As shown in Figure 6(a), TUNEL staining showed no detectable neuronal apoptosis in the sham surgery group but showed elevated apoptosis neurons in the cortex and hippocampal CA3 region of the HIBI group. The number of apoptotic neurons was significantly reduced in the H₂-90 min group. The Annexin-V/PI double staining assay further confirmed that H₂ attenuated apoptotic events in NGF-differentiated PC12 cells following OGD/R. Representative assay results are shown in Figure 6(b), and statistical analyses are summarized in Figure 6(c). Both early (Annexin V⁺/PI⁻) and late (Annexin V⁺/PI⁺) stages of apoptotic PC12 cells increased in the OGD/R group, while H₂ reduced the number of apoptotic PC12 cells (^∗p < 0.05; ^∗∗p < 0.01). Bcl-2 and BAX genes have been recognized as the two most important regulatory genes that are functionally antagonistic to each other in the regulatory processes of apoptosis. Bcl-2 inhibits apoptosis, while BAX promotes apoptosis. Caspase-3 is the most critical apoptosis executioner protease. In this study, the HIBI group showed downregulated Bcl-2 protein expression and upregulated BAX and caspase-3 protein expression (Figure 6(d)). Bcl-2 protein expression in the H₂ intervention groups was higher than that in the HIBI and OGD/R groups, while BAX and caspase-3 protein expression in the H₂ intervention groups was lower than that in the HIBI and OGD/R groups (^∗∗p < 0.01; Figures 6(e)–6(g)).
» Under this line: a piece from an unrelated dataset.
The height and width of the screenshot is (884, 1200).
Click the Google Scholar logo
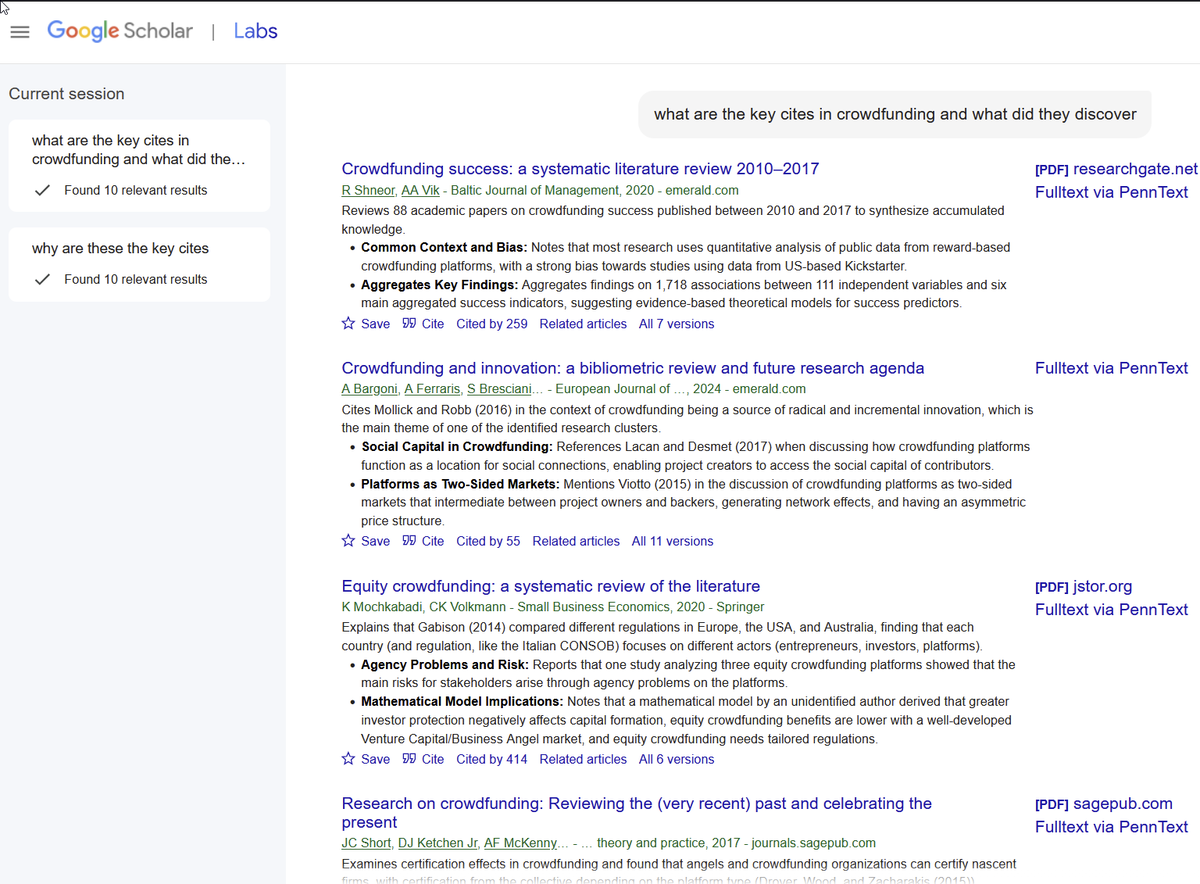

We examined the expression of p-p38 MAPK, HO-1, and Nrf2 in the cortex of HIBI rats. As shown in Figure 7(a), H₂ significantly enhanced the p-p38 MAPK, HO-1, and Nrf2 expression in the HIBD rat cortex. As shown in Figures 7(b) and 7(c), H₂ significantly enhanced the p-p38 MAPK, p-ERK1/2, p-JNK, HO-1, and Nrf2 expression in NGF-differentiated PC12 cells following OGD/R (^∗∗p < 0.01).

The effects of p38 MAPK, ERK, and JNK inhibition on the expression of HO-1 are shown in Figure 8. The p38 MAPK pathway inhibitor SB203580, ERK inhibitor U0126, and JNK inhibitor SP600125 significantly reduced OGD/R-induced injury, and H₂ plus OGD/R injury induced HO-1 expression (^∗∗p < 0.01).

The effects of HO-1 silencing on apoptosis and expression of PGC-1α and SIRT1 are shown in Figure 9. NGF-differentiated PC12 cells treated with HO-1 small interfering RNA (siRNA) showed increased apoptosis events following OGD/R injury, and H₂ did not attenuate apoptosis (Figures 9(a) and 9(b)). As shown in Figures 9(c)–9(i), HO-1 siRNA markedly decreased the expression of HO-1, PGC-1α, and SIRT1 induced by H₂ in NGF-differentiated PC12 cells following OGD/R (^∗p < 0.05; ^∗∗p < 0.01).

The datasets used and/or analyzed during the current study are available from the corresponding authors on reasonable request.